To do:
Extract from the entries below, exactly as given, only the lines from the line containing "Task: Switch to the Clicks Stream tab" to the line containing "Cancel the transaction with the red X icon", both lines included.

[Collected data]

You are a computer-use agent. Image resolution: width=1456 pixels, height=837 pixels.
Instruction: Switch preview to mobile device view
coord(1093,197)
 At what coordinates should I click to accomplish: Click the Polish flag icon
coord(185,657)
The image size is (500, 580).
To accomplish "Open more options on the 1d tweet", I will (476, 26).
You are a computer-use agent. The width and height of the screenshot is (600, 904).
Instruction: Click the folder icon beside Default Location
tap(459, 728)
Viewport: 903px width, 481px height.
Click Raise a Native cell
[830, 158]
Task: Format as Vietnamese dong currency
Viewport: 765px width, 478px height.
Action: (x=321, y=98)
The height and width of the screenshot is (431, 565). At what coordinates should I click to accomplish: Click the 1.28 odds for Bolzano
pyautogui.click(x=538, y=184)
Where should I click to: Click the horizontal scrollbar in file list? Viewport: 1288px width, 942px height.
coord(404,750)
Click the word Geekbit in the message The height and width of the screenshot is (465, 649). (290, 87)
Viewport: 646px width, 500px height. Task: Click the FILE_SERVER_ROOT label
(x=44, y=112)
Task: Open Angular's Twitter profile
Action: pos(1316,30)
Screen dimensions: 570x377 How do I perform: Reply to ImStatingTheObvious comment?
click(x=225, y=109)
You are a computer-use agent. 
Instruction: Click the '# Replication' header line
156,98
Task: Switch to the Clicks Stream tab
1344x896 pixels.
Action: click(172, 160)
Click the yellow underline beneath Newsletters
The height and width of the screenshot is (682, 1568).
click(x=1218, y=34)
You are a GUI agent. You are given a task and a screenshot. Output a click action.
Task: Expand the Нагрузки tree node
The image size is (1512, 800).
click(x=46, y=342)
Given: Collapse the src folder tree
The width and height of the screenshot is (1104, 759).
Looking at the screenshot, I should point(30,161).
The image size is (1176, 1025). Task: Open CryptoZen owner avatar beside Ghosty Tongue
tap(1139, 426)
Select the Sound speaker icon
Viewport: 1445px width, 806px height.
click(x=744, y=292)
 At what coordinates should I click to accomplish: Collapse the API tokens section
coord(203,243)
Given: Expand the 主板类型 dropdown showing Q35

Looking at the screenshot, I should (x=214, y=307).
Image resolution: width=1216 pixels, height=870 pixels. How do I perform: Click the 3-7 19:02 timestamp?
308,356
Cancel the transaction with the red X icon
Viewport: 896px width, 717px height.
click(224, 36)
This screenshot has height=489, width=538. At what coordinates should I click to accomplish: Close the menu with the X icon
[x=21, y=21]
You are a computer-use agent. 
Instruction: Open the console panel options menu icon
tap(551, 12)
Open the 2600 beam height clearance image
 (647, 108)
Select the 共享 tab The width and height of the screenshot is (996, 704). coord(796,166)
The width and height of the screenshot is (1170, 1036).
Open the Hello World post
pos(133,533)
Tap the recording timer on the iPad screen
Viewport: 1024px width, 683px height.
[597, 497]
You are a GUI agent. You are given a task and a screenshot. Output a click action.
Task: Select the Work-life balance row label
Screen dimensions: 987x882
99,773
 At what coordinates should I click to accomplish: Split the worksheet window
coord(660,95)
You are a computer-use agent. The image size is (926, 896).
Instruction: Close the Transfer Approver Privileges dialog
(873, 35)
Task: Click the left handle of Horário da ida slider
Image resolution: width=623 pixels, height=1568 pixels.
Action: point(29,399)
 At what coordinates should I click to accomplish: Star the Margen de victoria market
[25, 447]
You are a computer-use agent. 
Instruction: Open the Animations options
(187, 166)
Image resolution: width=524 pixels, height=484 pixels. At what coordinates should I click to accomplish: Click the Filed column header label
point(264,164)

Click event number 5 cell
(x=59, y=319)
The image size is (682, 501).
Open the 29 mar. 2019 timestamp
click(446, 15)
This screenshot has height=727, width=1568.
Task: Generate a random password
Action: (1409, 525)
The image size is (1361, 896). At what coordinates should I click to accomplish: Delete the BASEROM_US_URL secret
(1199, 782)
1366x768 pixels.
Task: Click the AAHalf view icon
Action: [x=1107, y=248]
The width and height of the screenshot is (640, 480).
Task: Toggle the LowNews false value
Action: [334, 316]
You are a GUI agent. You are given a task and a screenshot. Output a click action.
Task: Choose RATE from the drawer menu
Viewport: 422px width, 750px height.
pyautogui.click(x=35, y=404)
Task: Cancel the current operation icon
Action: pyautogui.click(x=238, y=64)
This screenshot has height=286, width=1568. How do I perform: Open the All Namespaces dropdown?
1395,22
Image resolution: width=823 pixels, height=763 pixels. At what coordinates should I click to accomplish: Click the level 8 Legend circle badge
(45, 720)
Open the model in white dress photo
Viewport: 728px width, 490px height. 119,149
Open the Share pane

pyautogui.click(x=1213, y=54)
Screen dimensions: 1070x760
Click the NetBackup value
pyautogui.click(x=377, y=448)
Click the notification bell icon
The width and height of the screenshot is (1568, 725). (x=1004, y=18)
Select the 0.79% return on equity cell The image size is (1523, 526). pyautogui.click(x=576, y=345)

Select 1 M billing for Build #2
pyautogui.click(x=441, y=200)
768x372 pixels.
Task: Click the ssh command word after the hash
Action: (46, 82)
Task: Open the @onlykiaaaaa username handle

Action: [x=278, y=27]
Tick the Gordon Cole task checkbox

Solution to this task:
Task: Switch to the Clicks Stream tab
1344x896 pixels.
Action: click(172, 160)
Click the yellow underline beneath Newsletters
The height and width of the screenshot is (682, 1568).
click(x=1218, y=34)
You are a GUI agent. You are given a task and a screenshot. Output a click action.
Task: Expand the Нагрузки tree node
The image size is (1512, 800).
click(x=46, y=342)
Given: Collapse the src folder tree
The width and height of the screenshot is (1104, 759).
Looking at the screenshot, I should point(30,161).
The image size is (1176, 1025). Task: Open CryptoZen owner avatar beside Ghosty Tongue
tap(1139, 426)
Select the Sound speaker icon
Viewport: 1445px width, 806px height.
click(x=744, y=292)
 At what coordinates should I click to accomplish: Collapse the API tokens section
coord(203,243)
Given: Expand the 主板类型 dropdown showing Q35

Looking at the screenshot, I should (x=214, y=307).
Image resolution: width=1216 pixels, height=870 pixels. How do I perform: Click the 3-7 19:02 timestamp?
308,356
Cancel the transaction with the red X icon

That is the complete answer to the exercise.